Lufthansa Sticks to 2026 Outlook Despite $2 Billion Jet-Fuel Hit
By Reuters | 06 May, 2026
Lufthansa says hedging, higher fares and cost cuts would help offset a 1.7 billion euro ($2 billion) hit from rising jet-fuel costs.
Lufthansa kept its 2026 profit outlook on Wednesday, saying hedging, higher fares and cost cuts would help offset a 1.7 billion euro ($2 billion) jet-fuel hit to costs, sending shares up 6% even as labour strikes cloud the year ahead.
The group would mitigate the impact of higher jet fuel in the next quarters "through increased revenue from ticket sales, optimised network planning, and further cost-saving measures," Lufthansa said in a statement.
The airline said the crisis in the Middle East, which had send jet-fuel prices surging due to a drop in supply, was boosting demand as travellers rerouted via its hubs.
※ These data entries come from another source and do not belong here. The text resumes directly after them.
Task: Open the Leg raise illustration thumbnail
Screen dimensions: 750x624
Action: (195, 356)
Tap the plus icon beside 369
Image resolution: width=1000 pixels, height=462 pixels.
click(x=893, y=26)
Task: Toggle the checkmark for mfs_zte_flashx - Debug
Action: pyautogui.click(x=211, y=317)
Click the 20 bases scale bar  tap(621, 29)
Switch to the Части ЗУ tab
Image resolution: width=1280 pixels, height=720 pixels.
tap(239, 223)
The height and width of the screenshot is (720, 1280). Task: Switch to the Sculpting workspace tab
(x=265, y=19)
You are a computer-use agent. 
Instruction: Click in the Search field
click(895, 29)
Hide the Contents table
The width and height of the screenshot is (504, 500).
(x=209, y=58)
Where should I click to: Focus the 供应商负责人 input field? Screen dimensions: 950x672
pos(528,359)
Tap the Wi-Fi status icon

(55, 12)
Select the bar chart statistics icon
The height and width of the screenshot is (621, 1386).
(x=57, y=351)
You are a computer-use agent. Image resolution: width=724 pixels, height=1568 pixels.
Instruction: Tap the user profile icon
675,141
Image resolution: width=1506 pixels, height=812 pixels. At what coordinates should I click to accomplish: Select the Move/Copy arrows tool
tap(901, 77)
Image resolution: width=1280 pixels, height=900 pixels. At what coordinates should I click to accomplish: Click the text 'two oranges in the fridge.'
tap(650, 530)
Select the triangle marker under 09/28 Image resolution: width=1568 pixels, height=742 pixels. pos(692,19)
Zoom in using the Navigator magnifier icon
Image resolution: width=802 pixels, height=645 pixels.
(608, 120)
"We expect fuel supplies at our hubs to be secure up to and including June," Chief Financial Officer Till Streichert told journalists.
Nevertheless, the airline group is preparing for potential disruptions. For instance, stopovers for refuelling could be made on long-haul flights to Asia and Africa.
European airlines are expected to be shielded from the initial fallout of the jet fuel shock in the first quarter, though some, such as Air France-KLM, have adjusted their outlooks for 2026 with jet fuel prices set to remain high.
Lufthansa reported an adjusted operating loss of 612 million euros ($717 million) in the January-March period compared with a loss of 659 million projected by a company-compiled analyst poll. That is an improvement from an adjusted operating loss of 722 million euros a year ago.
2026 FORECAST TO STAY, IF NO FURTHER STRIKES OCCUR
It maintained its forecast for 2026 of a significantly higher adjusted operating profit than the 1.96 billion euros it earned in 2025.
Streichert said the outlook would be maintained "provided there are no fuel supply bottlenecks or further strikes."
Lufthansa cabin crew and pilot unions called for strikes throughout April, which cost the airline 150 million euros. Lufthansa issued two profit warnings in 2024 due to costs linked to labour disruptions.
Lufthansa is pursuing an ambitious turnaround program across its airlines, aiming to boost its profit margin to 8% to 10% between 2028 and 2030. The airline has already cut 20,000 flights this summer to limit capacity amid jet fuel shortage worries.